Jerzy Brzęczek nie krył zadowolenia, ale jednocześnie nie popadał w nadmierny optymizm po poniedziałkowym meczu z Izraelem, który nasza kadra wygrała aż 4:0. Stwierdził, że spotkanie było potwierdzeniem słuszności koncepcji, którą założył sobie na początku pracy z reprezentacją.
Jerzy Brzęczek nie miał ostatnio łatwo. Po meczu z Macedonią Północną, który reprezentacja Polski wygrała głównie dzięki szczęściu, to właśnie na selekcjonera spadła fala krytyki. Zarzucano mu brak koncepcji na grę kadry. Duże kontrowersje wywołała między innymi decyzja o wystawieniu w pierwszym składzie tylko jednego napastnika – Roberta Lewandowskiego.
Po meczu z Izraelem Jerzy Brzęczek z pewnością usłyszał znacznie więcej miłych słów. Biało-Czerwoni wygrali aż 4:0 a dla selekcjonera to potwierdzenie słuszności obranej przez siebie taktyki. „Budowanie drużyny to nie koncert życzeń, nie tworzy się jej na zawołanie, trzeba przechodzić różne trudne chwile.

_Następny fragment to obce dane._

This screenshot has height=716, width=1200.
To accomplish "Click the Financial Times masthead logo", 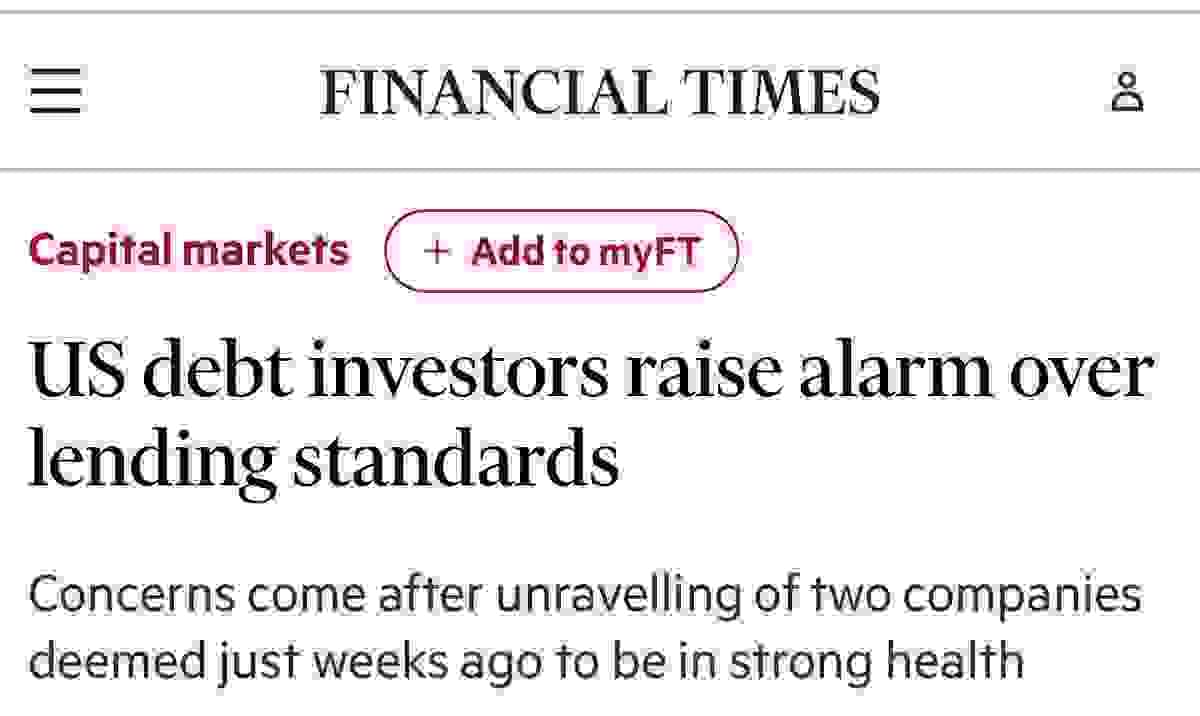I will point(600,92).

Ten mecz utwierdził nas o słuszności koncepcji, jaką sobie założyłem, gdy rozpoczynałem pracę z reprezentacją” – powiedział na konferencji prasowej.
Czytaj także: Geostrategia, czas na radykalne zmiany
Na pytanie czy był to najlepszy mecz Biało-Czerwonych za jego kadencji Brzęczek stwierdził, że w innych spotkaniach zawodnicy też pokazywali się z dobrej strony. „Jeśli popatrzymy na rezultat, był to najlepszy mecz, ale w Bolonii i w Guimaraes, na tle europejskiej i światowej czołówki, prezentowaliśmy się bardzo dobrze. To spotkanie dobrze się ułożyło i potwierdziło, że jest dużo jakości i że od pierwszego zgrupowania, przed meczem z Włochami, wykonujemy dobrą pracę” – mówił.
Brzęczek: „Okres po meczu z Macedonią był jednym z najspokojniejszych”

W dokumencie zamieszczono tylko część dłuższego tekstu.